Test average reward is 13.0, Current best average reward is 9.0



# Report:

In this implementation, the design of the Actor-Critic network effectively integrates convolutional neural network (CNN) feature extraction with PPO (Proximal Policy Optimization) strategy optimization. In the network architecture, high-level features are extracted from input data through multiple convolutional layers and nonlinear activation functions. These features are then further mapped using fully connected layers, finally splitting into two branches: the **Actor** outputs the action probability distribution, while the **Critic** outputs the state value function. This design effectively separates strategy learning (Actor) from value evaluation (Critic), allowing the network to learn both action policies and state values simultaneously, thereby improving learning efficiency.

The PPO update process utilizes the **importance sampling ratio** to measure the difference between the new and old policies. Through a "clipping" operation, the update magnitude of the policy is controlled. Specifically, with `tf.clip_by_value`, the ratio \( r \) is constrained between \( 1 - \epsilon \) and \( 1 + \epsilon \), preventing the policy from changing too drastically in a single update. This is the core idea of PPO, which stabilizes the training process and accelerates convergence.
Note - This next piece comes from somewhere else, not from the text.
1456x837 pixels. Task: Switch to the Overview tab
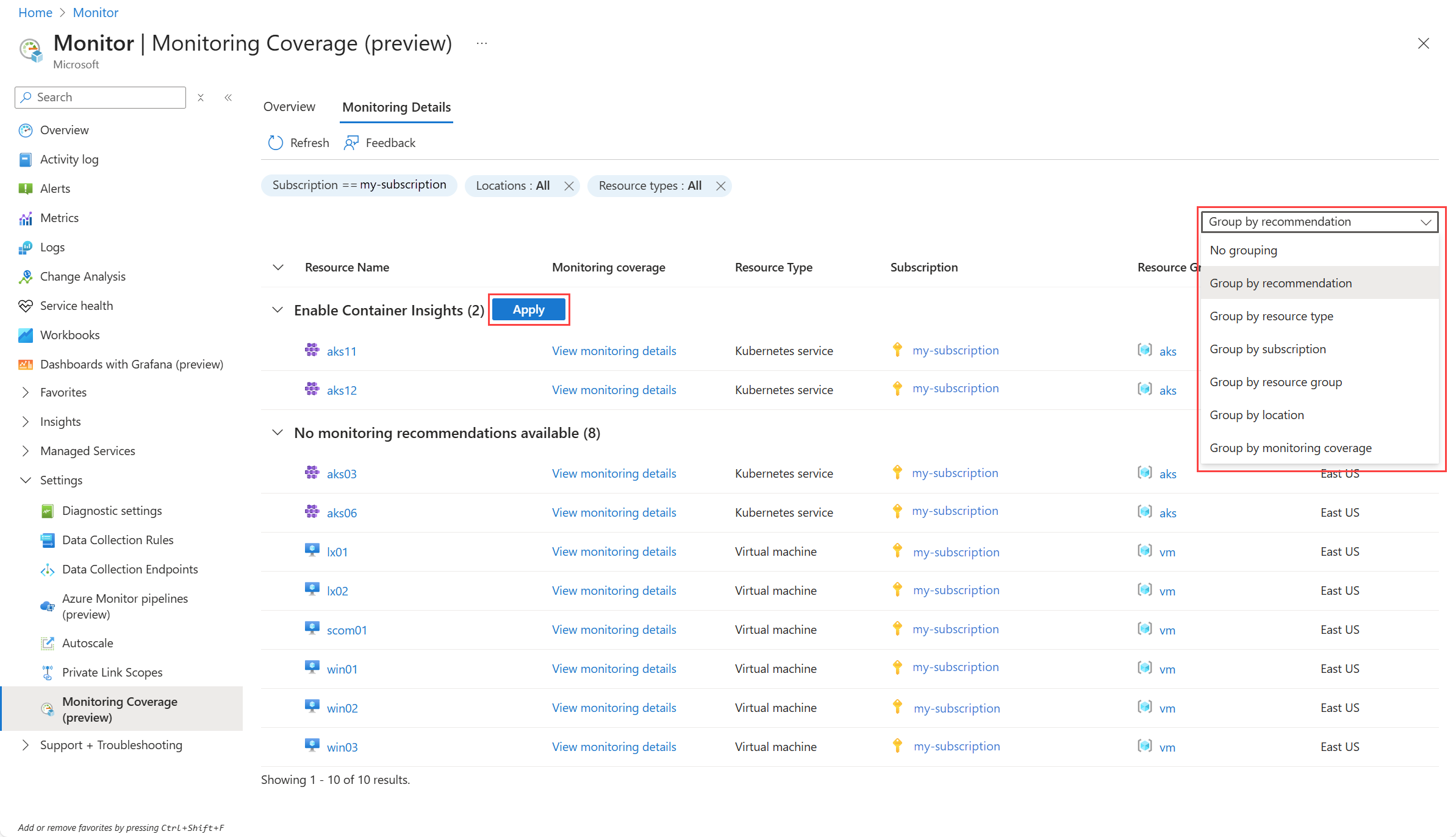pyautogui.click(x=289, y=107)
Regarding the loss function, the Actor loss incorporates a combination of policy loss and weighted policy entropy. The policy entropy encourages exploratory behavior, preventing the policy from falling into local optima. The Critic loss, on the other hand, is based on the **Mean Squared Error (MSE)**, measuring the difference between the estimated value function and the actual return. This helps guide the value network to learn more accurate evaluations.

I used the CPU to run a total of 3580 episodes to reach the 10-point threshold, which took about 20 hours.